::: EXERCISE DATA :::
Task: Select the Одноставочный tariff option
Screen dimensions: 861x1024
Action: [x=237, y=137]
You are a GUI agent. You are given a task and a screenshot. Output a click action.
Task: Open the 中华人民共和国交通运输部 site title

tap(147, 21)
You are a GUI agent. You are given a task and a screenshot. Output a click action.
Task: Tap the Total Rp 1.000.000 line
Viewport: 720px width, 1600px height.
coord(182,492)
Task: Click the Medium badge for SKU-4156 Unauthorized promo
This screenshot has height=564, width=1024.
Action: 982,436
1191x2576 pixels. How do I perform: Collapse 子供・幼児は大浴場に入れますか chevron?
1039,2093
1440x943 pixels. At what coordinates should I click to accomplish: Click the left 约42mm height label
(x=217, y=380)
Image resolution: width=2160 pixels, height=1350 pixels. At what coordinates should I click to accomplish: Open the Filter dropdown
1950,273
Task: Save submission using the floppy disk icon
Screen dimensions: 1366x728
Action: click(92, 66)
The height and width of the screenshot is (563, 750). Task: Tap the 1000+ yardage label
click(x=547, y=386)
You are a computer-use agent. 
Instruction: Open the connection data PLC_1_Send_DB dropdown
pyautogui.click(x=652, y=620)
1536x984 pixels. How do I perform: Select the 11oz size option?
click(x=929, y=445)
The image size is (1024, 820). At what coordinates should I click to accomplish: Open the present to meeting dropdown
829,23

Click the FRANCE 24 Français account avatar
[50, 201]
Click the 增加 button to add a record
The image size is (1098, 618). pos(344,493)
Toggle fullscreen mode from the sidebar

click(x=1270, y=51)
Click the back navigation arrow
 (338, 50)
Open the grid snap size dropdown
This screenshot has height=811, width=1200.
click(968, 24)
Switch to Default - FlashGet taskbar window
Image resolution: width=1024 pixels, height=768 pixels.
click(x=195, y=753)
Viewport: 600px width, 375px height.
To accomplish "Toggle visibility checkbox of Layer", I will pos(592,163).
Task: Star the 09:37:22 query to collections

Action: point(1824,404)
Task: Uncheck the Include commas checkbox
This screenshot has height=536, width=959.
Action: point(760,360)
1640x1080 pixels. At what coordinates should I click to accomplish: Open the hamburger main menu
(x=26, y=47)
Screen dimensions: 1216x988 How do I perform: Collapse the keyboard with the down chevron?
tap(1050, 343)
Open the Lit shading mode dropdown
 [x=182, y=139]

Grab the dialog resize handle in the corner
:::
*WORK REQUEST*:
Every record above must appear again in the answer, unchanged.

*RESPONSE TO THIS TASK*:
Task: Select the Одноставочный tariff option
Screen dimensions: 861x1024
Action: [x=237, y=137]
You are a GUI agent. You are given a task and a screenshot. Output a click action.
Task: Open the 中华人民共和国交通运输部 site title

tap(147, 21)
You are a GUI agent. You are given a task and a screenshot. Output a click action.
Task: Tap the Total Rp 1.000.000 line
Viewport: 720px width, 1600px height.
coord(182,492)
Task: Click the Medium badge for SKU-4156 Unauthorized promo
This screenshot has height=564, width=1024.
Action: 982,436
1191x2576 pixels. How do I perform: Collapse 子供・幼児は大浴場に入れますか chevron?
1039,2093
1440x943 pixels. At what coordinates should I click to accomplish: Click the left 约42mm height label
(x=217, y=380)
Image resolution: width=2160 pixels, height=1350 pixels. At what coordinates should I click to accomplish: Open the Filter dropdown
1950,273
Task: Save submission using the floppy disk icon
Screen dimensions: 1366x728
Action: click(92, 66)
The height and width of the screenshot is (563, 750). Task: Tap the 1000+ yardage label
click(x=547, y=386)
You are a computer-use agent. 
Instruction: Open the connection data PLC_1_Send_DB dropdown
pyautogui.click(x=652, y=620)
1536x984 pixels. How do I perform: Select the 11oz size option?
click(x=929, y=445)
The image size is (1024, 820). At what coordinates should I click to accomplish: Open the present to meeting dropdown
829,23

Click the FRANCE 24 Français account avatar
[50, 201]
Click the 增加 button to add a record
The image size is (1098, 618). pos(344,493)
Toggle fullscreen mode from the sidebar

click(x=1270, y=51)
Click the back navigation arrow
 (338, 50)
Open the grid snap size dropdown
This screenshot has height=811, width=1200.
click(968, 24)
Switch to Default - FlashGet taskbar window
Image resolution: width=1024 pixels, height=768 pixels.
click(x=195, y=753)
Viewport: 600px width, 375px height.
To accomplish "Toggle visibility checkbox of Layer", I will pos(592,163).
Task: Star the 09:37:22 query to collections

Action: point(1824,404)
Task: Uncheck the Include commas checkbox
This screenshot has height=536, width=959.
Action: point(760,360)
1640x1080 pixels. At what coordinates should I click to accomplish: Open the hamburger main menu
(x=26, y=47)
Screen dimensions: 1216x988 How do I perform: Collapse the keyboard with the down chevron?
tap(1050, 343)
Open the Lit shading mode dropdown
 [x=182, y=139]

Grab the dialog resize handle in the corner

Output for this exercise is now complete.